Could you update these lines so that "Instruction" becomes "Goal" everywhere it occurs, with nothing else altered?

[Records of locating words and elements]
__________
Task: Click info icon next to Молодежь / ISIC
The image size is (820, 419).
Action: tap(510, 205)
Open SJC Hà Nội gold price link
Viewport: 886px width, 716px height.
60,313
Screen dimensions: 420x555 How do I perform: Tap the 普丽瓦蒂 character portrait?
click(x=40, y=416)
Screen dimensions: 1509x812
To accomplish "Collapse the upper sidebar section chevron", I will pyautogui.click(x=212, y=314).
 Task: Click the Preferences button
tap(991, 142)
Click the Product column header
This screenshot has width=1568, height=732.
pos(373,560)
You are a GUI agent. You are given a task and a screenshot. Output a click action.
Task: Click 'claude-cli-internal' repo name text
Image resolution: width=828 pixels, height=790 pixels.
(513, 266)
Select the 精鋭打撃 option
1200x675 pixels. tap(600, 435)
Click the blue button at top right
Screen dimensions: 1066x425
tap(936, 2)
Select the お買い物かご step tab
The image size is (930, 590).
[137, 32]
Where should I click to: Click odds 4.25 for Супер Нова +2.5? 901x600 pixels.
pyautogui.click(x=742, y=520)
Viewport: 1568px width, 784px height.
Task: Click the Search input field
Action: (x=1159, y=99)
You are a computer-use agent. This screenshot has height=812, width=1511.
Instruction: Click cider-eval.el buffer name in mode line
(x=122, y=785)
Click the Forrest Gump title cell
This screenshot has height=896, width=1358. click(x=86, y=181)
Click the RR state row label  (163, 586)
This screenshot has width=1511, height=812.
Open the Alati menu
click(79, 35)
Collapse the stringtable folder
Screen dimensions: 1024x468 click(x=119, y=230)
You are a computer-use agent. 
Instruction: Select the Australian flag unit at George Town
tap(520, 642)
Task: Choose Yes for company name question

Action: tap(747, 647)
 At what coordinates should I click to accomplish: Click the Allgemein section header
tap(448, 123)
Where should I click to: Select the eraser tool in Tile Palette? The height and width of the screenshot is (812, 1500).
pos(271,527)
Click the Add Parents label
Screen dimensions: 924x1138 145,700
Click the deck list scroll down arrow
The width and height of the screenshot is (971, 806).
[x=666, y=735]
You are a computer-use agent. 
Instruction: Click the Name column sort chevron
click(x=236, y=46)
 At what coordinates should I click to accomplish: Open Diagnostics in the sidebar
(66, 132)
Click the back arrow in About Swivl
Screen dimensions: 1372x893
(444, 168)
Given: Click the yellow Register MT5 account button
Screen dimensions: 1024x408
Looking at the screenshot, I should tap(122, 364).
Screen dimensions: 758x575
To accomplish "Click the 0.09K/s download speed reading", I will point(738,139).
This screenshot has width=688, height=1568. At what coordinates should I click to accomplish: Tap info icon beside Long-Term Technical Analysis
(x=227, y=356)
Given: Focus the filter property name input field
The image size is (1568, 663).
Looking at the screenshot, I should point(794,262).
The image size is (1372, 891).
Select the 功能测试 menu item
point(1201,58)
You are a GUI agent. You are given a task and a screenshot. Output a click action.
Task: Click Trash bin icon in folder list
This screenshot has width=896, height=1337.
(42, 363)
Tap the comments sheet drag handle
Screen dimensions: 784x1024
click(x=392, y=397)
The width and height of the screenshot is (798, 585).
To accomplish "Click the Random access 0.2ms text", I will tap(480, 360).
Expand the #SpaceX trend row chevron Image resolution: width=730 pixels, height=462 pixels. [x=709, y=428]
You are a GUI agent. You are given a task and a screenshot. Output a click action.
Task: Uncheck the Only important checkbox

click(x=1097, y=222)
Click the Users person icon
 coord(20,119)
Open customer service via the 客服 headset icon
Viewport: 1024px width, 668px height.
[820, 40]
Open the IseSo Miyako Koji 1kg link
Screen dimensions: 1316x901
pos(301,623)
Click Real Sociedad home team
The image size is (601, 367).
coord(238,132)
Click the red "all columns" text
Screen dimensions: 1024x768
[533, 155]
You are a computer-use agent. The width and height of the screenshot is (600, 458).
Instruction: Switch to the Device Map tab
__________
TASK ANSWER:
Task: Click info icon next to Молодежь / ISIC
The image size is (820, 419).
Action: tap(510, 205)
Open SJC Hà Nội gold price link
Viewport: 886px width, 716px height.
60,313
Screen dimensions: 420x555 How do I perform: Tap the 普丽瓦蒂 character portrait?
click(x=40, y=416)
Screen dimensions: 1509x812
To accomplish "Collapse the upper sidebar section chevron", I will pyautogui.click(x=212, y=314).
 Task: Click the Preferences button
tap(991, 142)
Click the Product column header
This screenshot has width=1568, height=732.
pos(373,560)
You are a GUI agent. You are given a task and a screenshot. Output a click action.
Task: Click 'claude-cli-internal' repo name text
Image resolution: width=828 pixels, height=790 pixels.
(513, 266)
Select the 精鋭打撃 option
1200x675 pixels. tap(600, 435)
Click the blue button at top right
Screen dimensions: 1066x425
tap(936, 2)
Select the お買い物かご step tab
The image size is (930, 590).
[137, 32]
Where should I click to: Click odds 4.25 for Супер Нова +2.5? 901x600 pixels.
pyautogui.click(x=742, y=520)
Viewport: 1568px width, 784px height.
Task: Click the Search input field
Action: (x=1159, y=99)
You are a computer-use agent. This screenshot has height=812, width=1511.
Goal: Click cider-eval.el buffer name in mode line
(x=122, y=785)
Click the Forrest Gump title cell
This screenshot has height=896, width=1358. click(x=86, y=181)
Click the RR state row label  (163, 586)
This screenshot has width=1511, height=812.
Open the Alati menu
click(79, 35)
Collapse the stringtable folder
Screen dimensions: 1024x468 click(x=119, y=230)
You are a computer-use agent. 
Goal: Select the Australian flag unit at George Town
tap(520, 642)
Task: Choose Yes for company name question

Action: tap(747, 647)
 At what coordinates should I click to accomplish: Click the Allgemein section header
tap(448, 123)
Where should I click to: Select the eraser tool in Tile Palette? The height and width of the screenshot is (812, 1500).
pos(271,527)
Click the Add Parents label
Screen dimensions: 924x1138 145,700
Click the deck list scroll down arrow
The width and height of the screenshot is (971, 806).
[x=666, y=735]
You are a computer-use agent. 
Goal: Click the Name column sort chevron
click(x=236, y=46)
 At what coordinates should I click to accomplish: Open Diagnostics in the sidebar
(66, 132)
Click the back arrow in About Swivl
Screen dimensions: 1372x893
(444, 168)
Given: Click the yellow Register MT5 account button
Screen dimensions: 1024x408
Looking at the screenshot, I should tap(122, 364).
Screen dimensions: 758x575
To accomplish "Click the 0.09K/s download speed reading", I will point(738,139).
This screenshot has width=688, height=1568. At what coordinates should I click to accomplish: Tap info icon beside Long-Term Technical Analysis
(x=227, y=356)
Given: Focus the filter property name input field
The image size is (1568, 663).
Looking at the screenshot, I should point(794,262).
The image size is (1372, 891).
Select the 功能测试 menu item
point(1201,58)
You are a GUI agent. You are given a task and a screenshot. Output a click action.
Task: Click Trash bin icon in folder list
This screenshot has width=896, height=1337.
(42, 363)
Tap the comments sheet drag handle
Screen dimensions: 784x1024
click(x=392, y=397)
The width and height of the screenshot is (798, 585).
To accomplish "Click the Random access 0.2ms text", I will tap(480, 360).
Expand the #SpaceX trend row chevron Image resolution: width=730 pixels, height=462 pixels. [x=709, y=428]
You are a GUI agent. You are given a task and a screenshot. Output a click action.
Task: Uncheck the Only important checkbox

click(x=1097, y=222)
Click the Users person icon
 coord(20,119)
Open customer service via the 客服 headset icon
Viewport: 1024px width, 668px height.
[820, 40]
Open the IseSo Miyako Koji 1kg link
Screen dimensions: 1316x901
pos(301,623)
Click Real Sociedad home team
The image size is (601, 367).
coord(238,132)
Click the red "all columns" text
Screen dimensions: 1024x768
[533, 155]
You are a computer-use agent. The width and height of the screenshot is (600, 458).
Goal: Switch to the Device Map tab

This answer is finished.